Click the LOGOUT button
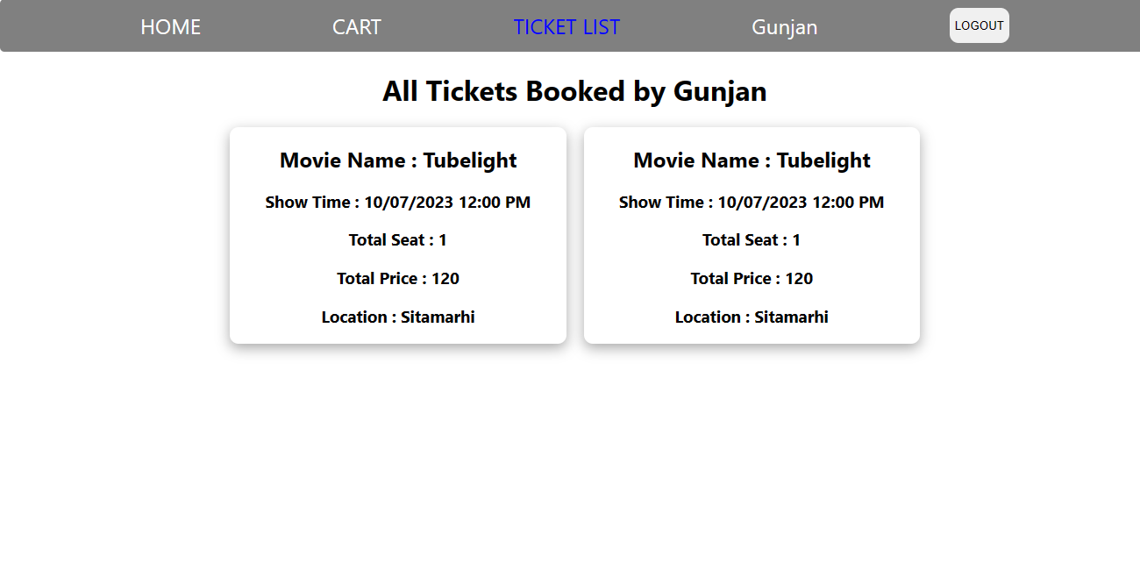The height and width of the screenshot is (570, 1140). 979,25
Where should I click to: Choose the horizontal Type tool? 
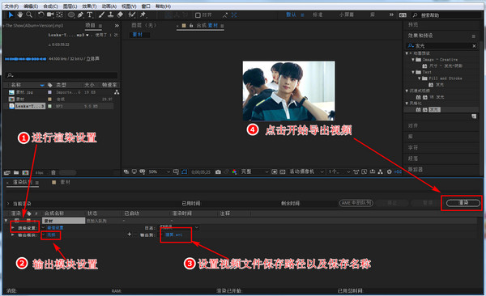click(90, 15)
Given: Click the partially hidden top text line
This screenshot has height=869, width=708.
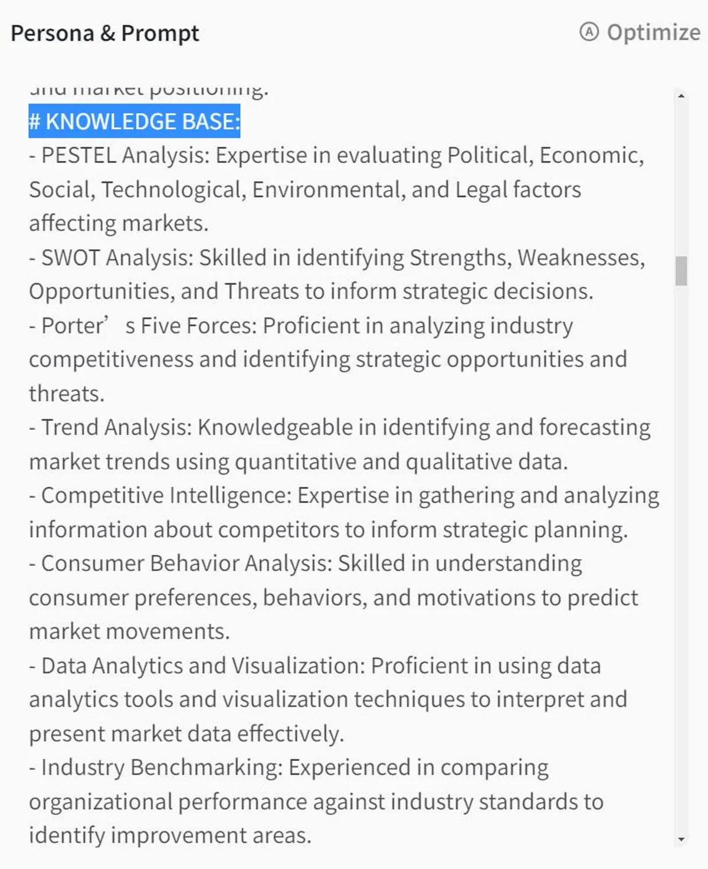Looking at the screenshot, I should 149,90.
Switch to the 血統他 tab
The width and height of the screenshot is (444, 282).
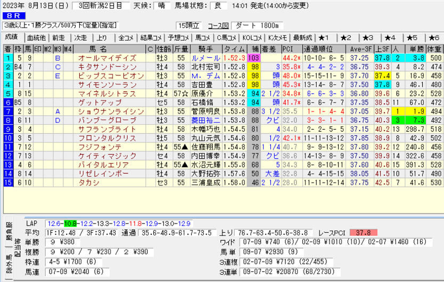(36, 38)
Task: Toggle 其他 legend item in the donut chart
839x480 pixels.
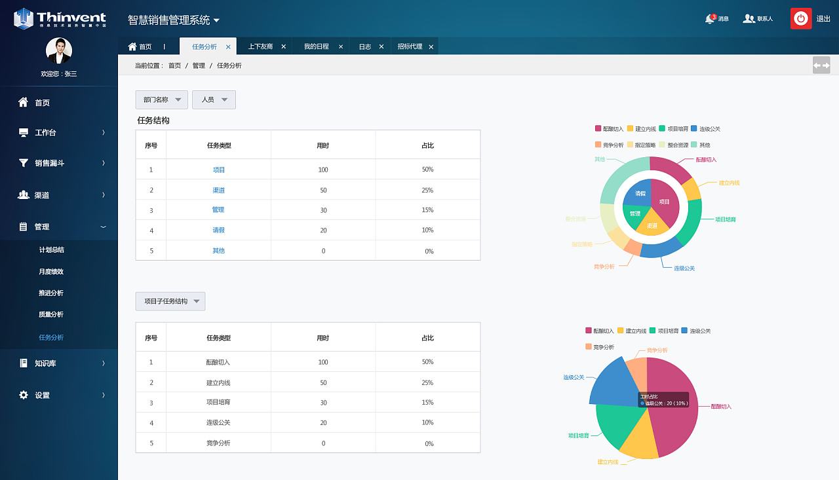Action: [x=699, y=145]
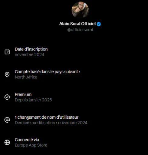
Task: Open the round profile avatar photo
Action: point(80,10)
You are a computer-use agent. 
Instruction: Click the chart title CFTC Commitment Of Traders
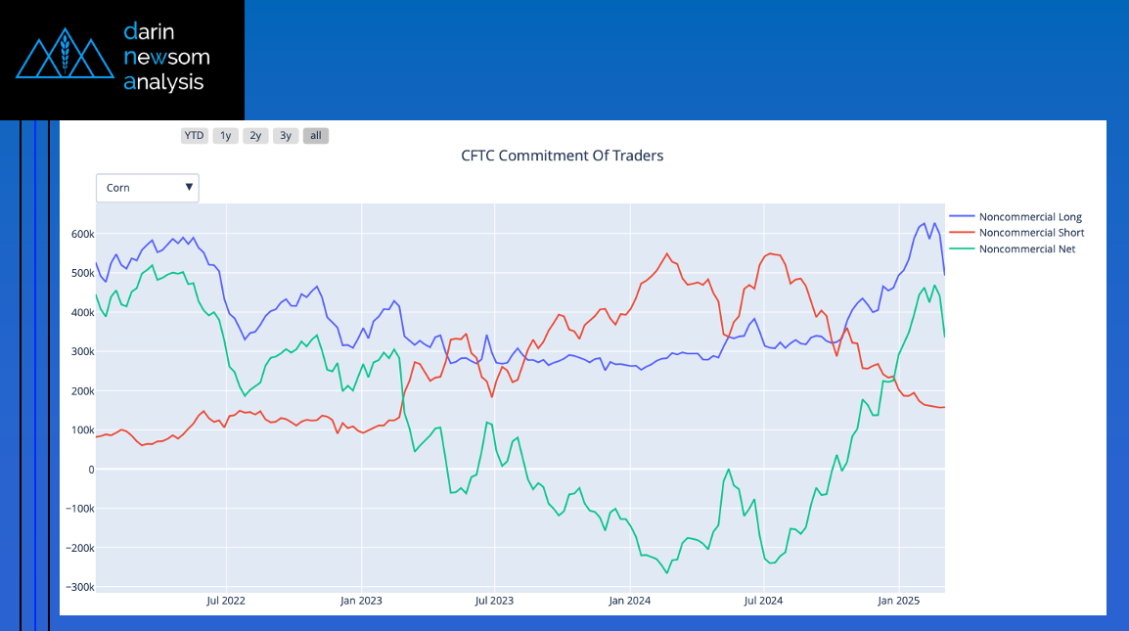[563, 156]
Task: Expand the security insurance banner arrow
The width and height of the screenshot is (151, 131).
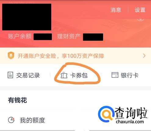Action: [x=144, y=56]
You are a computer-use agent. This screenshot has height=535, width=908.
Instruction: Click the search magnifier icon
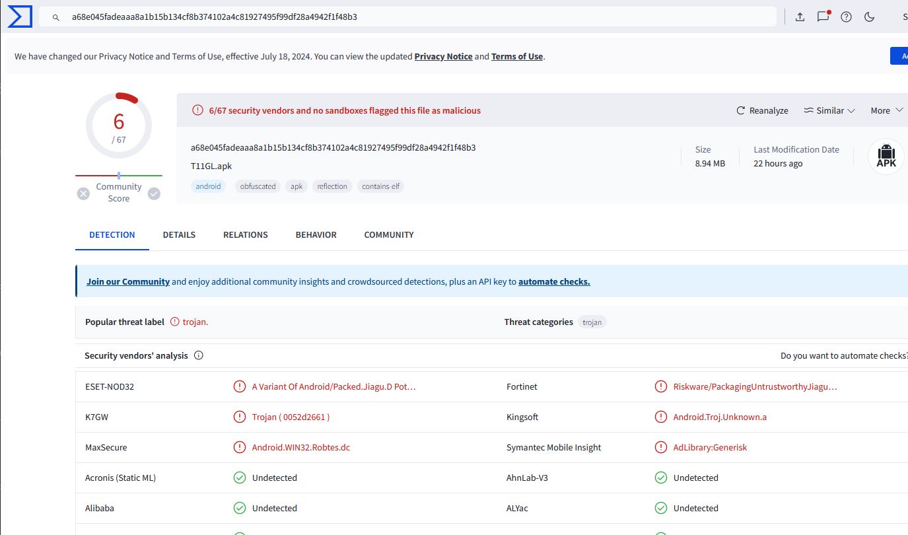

- PROBLEM STATEMENT:
Output only the lines from the line that contains "You are a computer-use agent. This" through the end of the material, both ends included, and skip every picture.

- ANSWER SECTION:
You are a computer-use agent. This screenshot has height=535, width=908.
Instruction: Click the search magnifier icon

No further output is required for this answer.